§ MATERIAL FOR THIS TASK
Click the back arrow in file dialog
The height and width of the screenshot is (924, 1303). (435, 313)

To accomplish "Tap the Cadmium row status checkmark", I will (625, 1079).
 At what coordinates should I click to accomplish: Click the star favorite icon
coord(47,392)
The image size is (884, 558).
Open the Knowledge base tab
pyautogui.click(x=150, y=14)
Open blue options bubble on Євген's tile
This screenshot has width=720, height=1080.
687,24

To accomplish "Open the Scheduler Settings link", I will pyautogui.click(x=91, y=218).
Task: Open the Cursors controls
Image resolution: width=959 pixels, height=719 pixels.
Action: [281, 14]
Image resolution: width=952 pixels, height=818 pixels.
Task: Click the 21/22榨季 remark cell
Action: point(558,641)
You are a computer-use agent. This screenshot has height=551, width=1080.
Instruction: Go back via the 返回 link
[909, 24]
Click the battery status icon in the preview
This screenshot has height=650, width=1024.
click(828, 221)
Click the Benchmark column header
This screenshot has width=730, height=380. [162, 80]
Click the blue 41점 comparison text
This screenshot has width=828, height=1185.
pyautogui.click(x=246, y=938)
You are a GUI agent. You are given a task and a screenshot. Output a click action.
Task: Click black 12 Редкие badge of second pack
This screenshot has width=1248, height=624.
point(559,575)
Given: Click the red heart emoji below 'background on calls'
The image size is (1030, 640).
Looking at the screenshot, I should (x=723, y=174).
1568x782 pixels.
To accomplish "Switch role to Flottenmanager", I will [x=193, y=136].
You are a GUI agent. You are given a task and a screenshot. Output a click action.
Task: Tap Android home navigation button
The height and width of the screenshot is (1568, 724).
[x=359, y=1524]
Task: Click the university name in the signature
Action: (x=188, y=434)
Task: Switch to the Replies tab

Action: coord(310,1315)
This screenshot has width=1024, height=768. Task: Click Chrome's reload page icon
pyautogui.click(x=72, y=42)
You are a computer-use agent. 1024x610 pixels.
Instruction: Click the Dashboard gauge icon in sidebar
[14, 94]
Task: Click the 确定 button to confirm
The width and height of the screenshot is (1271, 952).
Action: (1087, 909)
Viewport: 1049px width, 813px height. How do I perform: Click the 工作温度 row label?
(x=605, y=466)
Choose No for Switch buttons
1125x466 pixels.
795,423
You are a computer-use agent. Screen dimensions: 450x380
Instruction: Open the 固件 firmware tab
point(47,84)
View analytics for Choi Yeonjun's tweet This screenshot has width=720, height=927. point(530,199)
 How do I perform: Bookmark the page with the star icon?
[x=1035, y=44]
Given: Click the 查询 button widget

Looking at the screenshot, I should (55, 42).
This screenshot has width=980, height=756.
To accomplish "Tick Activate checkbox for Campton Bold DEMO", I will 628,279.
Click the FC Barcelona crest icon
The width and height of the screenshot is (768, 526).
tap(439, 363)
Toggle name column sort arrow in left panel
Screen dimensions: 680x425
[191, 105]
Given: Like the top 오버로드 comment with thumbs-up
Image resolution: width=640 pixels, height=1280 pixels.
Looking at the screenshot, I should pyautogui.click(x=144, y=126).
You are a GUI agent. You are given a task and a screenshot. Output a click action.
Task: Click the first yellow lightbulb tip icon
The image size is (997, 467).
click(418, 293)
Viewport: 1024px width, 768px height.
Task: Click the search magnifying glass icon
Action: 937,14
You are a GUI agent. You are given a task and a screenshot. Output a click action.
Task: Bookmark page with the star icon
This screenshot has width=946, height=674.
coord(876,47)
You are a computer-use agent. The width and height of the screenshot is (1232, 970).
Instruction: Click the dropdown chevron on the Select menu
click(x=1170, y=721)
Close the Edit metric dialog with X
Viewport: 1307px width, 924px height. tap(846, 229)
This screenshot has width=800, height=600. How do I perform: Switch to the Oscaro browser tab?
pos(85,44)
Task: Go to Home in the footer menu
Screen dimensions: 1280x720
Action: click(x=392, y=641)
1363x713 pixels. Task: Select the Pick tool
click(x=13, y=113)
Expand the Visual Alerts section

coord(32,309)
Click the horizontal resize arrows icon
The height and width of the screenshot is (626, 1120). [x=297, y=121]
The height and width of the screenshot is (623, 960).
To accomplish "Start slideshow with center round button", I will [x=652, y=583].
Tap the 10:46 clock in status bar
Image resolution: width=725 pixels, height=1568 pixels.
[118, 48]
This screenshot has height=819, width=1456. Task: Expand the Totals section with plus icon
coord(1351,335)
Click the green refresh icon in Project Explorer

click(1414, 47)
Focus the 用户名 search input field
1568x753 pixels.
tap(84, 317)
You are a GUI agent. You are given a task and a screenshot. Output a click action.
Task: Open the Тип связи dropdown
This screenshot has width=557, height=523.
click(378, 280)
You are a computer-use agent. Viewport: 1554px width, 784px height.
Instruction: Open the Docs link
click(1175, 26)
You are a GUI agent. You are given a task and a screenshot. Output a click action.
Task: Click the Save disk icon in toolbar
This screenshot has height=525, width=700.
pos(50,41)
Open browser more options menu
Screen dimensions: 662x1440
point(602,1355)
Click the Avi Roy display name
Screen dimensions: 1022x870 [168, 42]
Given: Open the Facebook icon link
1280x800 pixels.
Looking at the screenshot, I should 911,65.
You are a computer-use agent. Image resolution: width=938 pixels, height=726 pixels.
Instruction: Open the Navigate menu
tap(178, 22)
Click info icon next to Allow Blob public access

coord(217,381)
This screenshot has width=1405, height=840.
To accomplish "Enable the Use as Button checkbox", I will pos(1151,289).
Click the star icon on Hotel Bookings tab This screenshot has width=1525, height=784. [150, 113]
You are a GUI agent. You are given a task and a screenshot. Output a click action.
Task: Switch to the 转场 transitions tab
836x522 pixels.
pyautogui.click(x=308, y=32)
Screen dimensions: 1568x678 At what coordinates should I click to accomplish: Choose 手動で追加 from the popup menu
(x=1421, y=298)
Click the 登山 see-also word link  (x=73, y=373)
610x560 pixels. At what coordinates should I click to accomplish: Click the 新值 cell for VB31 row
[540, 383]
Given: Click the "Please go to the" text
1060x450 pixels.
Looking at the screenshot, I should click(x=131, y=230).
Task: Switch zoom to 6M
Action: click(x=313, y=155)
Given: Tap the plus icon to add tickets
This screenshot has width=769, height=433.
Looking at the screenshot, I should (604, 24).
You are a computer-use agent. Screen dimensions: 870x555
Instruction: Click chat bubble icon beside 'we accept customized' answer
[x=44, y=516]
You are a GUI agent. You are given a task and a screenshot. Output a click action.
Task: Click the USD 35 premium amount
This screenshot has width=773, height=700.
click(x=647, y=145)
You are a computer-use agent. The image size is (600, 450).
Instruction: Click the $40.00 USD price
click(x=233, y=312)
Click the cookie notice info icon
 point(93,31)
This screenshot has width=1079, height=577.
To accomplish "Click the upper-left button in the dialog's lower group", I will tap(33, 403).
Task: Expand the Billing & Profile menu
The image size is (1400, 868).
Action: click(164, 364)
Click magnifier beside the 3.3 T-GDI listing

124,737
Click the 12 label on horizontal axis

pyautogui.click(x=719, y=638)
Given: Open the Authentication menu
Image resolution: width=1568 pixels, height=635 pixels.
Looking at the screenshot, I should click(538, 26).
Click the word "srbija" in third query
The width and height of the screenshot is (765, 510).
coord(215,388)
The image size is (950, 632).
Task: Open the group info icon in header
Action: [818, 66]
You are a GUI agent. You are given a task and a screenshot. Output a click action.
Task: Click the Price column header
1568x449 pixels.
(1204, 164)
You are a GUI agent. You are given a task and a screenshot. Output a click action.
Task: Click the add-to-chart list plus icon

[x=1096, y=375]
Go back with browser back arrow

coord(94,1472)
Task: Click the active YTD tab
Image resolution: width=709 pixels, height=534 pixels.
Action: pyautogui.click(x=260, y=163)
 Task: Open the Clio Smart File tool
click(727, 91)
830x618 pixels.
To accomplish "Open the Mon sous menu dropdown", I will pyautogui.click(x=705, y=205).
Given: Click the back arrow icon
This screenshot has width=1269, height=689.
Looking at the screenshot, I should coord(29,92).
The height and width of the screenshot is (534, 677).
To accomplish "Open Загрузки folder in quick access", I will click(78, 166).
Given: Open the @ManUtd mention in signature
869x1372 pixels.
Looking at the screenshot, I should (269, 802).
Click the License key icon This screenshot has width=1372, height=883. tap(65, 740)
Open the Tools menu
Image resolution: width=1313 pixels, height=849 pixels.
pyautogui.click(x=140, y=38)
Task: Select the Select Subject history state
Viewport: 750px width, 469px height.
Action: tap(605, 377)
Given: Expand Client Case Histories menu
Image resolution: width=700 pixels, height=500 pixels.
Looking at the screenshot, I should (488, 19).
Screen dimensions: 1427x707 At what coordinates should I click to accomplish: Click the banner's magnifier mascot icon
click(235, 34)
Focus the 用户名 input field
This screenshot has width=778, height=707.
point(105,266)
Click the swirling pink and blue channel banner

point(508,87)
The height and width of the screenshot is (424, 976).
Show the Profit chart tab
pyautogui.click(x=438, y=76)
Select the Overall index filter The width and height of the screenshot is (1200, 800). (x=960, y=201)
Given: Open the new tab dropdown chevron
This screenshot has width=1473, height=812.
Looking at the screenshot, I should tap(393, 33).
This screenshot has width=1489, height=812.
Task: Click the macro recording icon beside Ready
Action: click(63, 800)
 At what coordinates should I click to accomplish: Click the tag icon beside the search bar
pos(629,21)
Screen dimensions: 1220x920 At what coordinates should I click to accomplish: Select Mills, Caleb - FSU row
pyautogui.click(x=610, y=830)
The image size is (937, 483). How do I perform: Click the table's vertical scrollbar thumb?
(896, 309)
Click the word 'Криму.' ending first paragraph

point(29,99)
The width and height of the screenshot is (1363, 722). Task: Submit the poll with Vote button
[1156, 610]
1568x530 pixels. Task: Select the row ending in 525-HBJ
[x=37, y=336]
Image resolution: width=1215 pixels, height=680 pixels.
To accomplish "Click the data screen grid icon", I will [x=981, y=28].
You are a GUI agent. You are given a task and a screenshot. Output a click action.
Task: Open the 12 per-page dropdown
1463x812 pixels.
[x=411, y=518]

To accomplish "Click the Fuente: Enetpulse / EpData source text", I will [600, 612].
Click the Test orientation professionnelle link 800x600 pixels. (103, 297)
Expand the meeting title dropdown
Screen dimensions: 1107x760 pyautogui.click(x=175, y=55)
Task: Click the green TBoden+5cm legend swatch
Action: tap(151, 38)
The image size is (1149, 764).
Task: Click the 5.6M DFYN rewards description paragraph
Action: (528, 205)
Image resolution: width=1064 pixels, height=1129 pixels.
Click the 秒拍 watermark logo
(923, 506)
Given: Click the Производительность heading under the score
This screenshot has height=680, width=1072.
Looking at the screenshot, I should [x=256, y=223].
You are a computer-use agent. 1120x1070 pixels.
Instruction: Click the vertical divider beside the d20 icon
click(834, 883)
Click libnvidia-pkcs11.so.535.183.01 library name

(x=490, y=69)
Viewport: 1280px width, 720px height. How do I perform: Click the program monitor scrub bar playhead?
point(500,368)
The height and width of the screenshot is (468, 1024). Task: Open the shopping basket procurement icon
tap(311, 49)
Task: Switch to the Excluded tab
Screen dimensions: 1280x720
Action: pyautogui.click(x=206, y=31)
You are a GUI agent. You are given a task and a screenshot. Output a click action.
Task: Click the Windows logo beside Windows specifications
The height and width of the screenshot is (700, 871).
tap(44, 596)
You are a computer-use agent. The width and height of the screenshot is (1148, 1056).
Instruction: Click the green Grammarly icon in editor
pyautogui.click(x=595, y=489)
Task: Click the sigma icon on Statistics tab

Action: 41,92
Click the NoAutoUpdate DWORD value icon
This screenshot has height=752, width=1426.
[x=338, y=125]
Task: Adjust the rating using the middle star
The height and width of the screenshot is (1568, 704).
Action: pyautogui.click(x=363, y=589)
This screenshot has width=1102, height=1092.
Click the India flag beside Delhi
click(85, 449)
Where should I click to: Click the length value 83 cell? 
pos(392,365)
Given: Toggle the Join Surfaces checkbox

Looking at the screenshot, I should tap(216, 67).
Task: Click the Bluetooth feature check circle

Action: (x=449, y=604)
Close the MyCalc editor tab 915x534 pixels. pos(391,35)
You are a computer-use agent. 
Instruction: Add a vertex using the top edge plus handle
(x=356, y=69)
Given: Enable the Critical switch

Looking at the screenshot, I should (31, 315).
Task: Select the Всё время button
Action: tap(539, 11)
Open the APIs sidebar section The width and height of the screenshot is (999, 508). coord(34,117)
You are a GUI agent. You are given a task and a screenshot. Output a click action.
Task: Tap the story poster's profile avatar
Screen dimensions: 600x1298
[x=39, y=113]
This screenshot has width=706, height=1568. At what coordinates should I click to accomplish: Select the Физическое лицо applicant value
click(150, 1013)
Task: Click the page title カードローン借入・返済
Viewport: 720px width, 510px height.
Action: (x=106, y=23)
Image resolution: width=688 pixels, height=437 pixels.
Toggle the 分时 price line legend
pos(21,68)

§ HOW TO COMPLETE THIS TASK
Look above for the line with "How do I perform: Bookmark" and the line with "is (1232, 970).". Write out those two lines and all the lines between them, exactly, and no others.

§ REPLY
 How do I perform: Bookmark the page with the star icon?
[x=1035, y=44]
Given: Click the 查询 button widget

Looking at the screenshot, I should (55, 42).
This screenshot has width=980, height=756.
To accomplish "Tick Activate checkbox for Campton Bold DEMO", I will 628,279.
Click the FC Barcelona crest icon
The width and height of the screenshot is (768, 526).
tap(439, 363)
Toggle name column sort arrow in left panel
Screen dimensions: 680x425
[191, 105]
Given: Like the top 오버로드 comment with thumbs-up
Image resolution: width=640 pixels, height=1280 pixels.
Looking at the screenshot, I should pyautogui.click(x=144, y=126).
You are a GUI agent. You are given a task and a screenshot. Output a click action.
Task: Click the first yellow lightbulb tip icon
The image size is (997, 467).
click(418, 293)
Viewport: 1024px width, 768px height.
Task: Click the search magnifying glass icon
Action: 937,14
You are a GUI agent. You are given a task and a screenshot. Output a click action.
Task: Bookmark page with the star icon
This screenshot has width=946, height=674.
coord(876,47)
You are a computer-use agent. The width and height of the screenshot is (1232, 970).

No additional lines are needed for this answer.